▶ [DATASET]:

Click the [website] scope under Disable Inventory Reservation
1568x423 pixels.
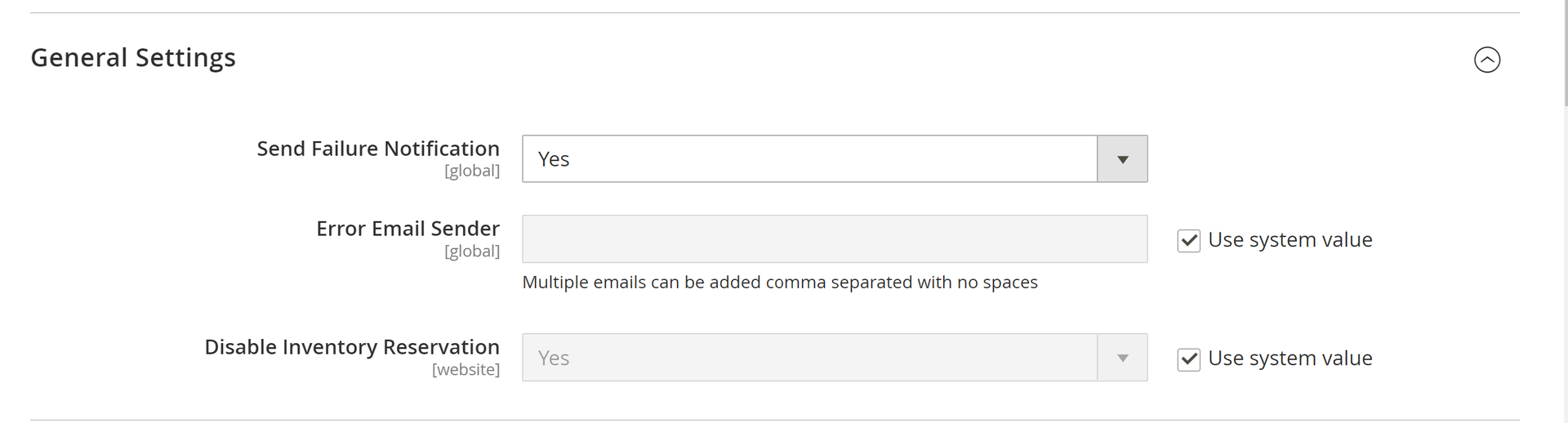(466, 370)
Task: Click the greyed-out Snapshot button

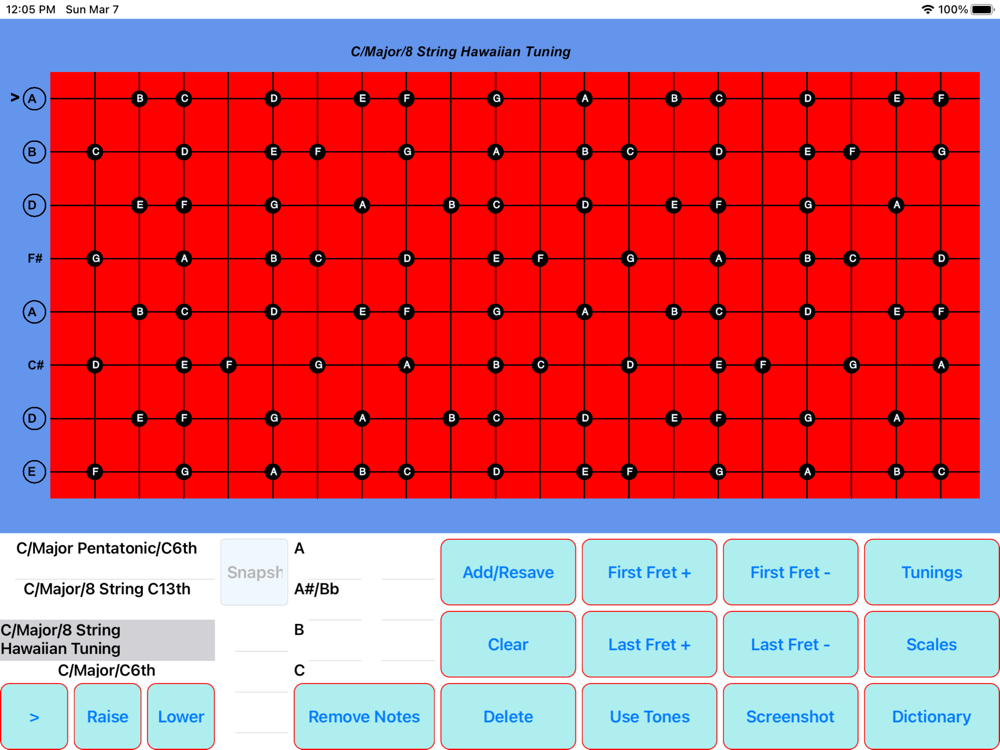Action: pos(254,572)
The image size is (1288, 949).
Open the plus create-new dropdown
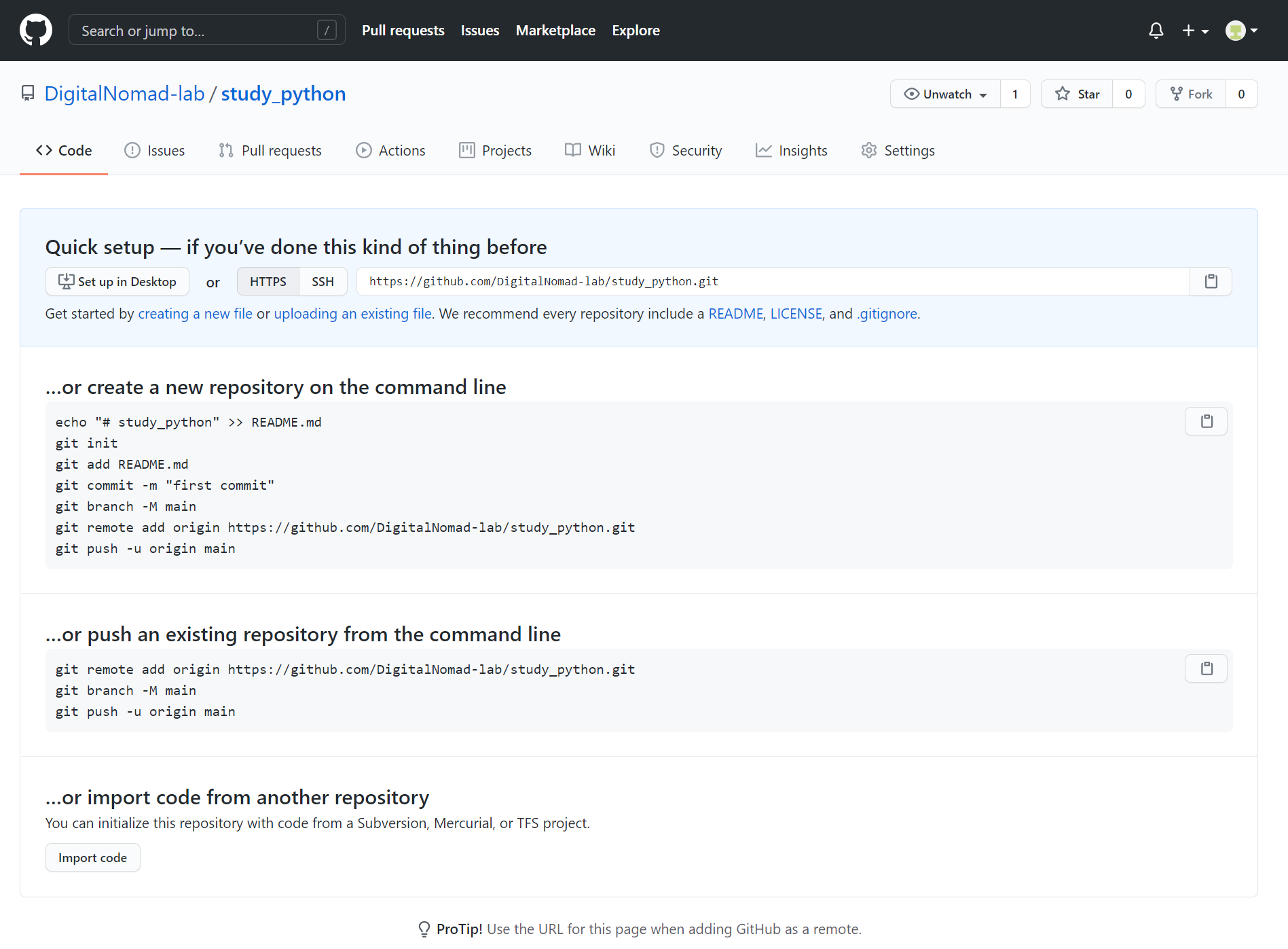pyautogui.click(x=1194, y=31)
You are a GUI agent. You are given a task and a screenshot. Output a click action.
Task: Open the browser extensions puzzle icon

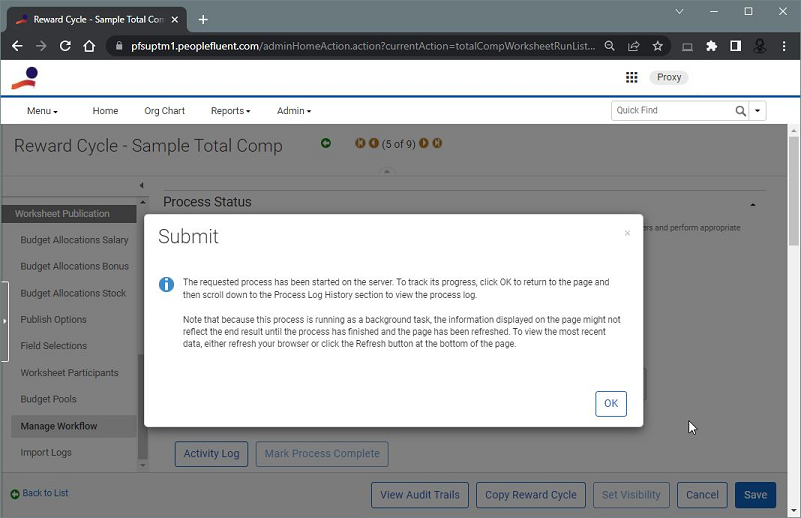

▶ [ACTIVITY]: Restate each entry word for word. Omit every picture.

▶ [TASK RESULT]:
Click the [website] scope under Disable Inventory Reservation
1568x423 pixels.
(466, 370)
Task: Click the greyed-out Snapshot button

Action: pos(254,572)
The image size is (1288, 949).
Open the plus create-new dropdown
pyautogui.click(x=1194, y=31)
You are a GUI agent. You are given a task and a screenshot. Output a click action.
Task: Open the browser extensions puzzle icon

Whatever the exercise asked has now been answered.